Write out, from the entries below, exactly the lines that run between the lines holding "This screenshot has width=680, height=481." and "Task: Click the record list scroll down arrow", inclusive, and stop there.

-------- RECORDS FOR PROCESSING

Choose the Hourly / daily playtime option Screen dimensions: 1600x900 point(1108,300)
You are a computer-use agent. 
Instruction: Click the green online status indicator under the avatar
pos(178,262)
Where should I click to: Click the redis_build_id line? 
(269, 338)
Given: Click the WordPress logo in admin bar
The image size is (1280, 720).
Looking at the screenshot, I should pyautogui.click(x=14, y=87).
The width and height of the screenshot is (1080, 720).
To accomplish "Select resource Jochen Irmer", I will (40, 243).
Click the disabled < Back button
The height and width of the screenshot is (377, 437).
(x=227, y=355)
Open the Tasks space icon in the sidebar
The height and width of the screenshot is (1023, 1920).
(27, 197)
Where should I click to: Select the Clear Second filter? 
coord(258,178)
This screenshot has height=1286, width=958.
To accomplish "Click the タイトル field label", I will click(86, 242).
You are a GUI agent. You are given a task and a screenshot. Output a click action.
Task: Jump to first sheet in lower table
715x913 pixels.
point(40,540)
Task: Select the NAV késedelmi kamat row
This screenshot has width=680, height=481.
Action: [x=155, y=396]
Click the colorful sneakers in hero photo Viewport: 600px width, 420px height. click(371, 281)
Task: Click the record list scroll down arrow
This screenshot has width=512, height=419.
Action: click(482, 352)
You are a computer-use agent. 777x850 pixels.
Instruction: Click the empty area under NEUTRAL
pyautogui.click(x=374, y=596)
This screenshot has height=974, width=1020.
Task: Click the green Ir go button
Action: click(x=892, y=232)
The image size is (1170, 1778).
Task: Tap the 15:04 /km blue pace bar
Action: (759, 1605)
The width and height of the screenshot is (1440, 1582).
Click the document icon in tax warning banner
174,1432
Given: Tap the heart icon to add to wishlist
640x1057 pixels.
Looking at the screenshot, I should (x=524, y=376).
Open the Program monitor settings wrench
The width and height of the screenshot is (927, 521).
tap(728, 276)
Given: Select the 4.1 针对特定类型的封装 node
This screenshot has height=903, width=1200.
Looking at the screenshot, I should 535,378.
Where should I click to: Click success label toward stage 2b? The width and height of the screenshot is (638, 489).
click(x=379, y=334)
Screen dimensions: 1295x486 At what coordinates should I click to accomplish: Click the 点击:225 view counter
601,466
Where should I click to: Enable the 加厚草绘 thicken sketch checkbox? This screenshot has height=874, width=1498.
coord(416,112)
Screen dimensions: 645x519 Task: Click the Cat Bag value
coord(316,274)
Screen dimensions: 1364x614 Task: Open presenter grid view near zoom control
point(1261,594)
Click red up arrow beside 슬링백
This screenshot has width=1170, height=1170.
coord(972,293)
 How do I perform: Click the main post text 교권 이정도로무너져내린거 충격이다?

----------------

* _RESULT FOR THIS TASK_
This screenshot has width=680, height=481.
Action: [x=155, y=396]
Click the colorful sneakers in hero photo Viewport: 600px width, 420px height. click(371, 281)
Task: Click the record list scroll down arrow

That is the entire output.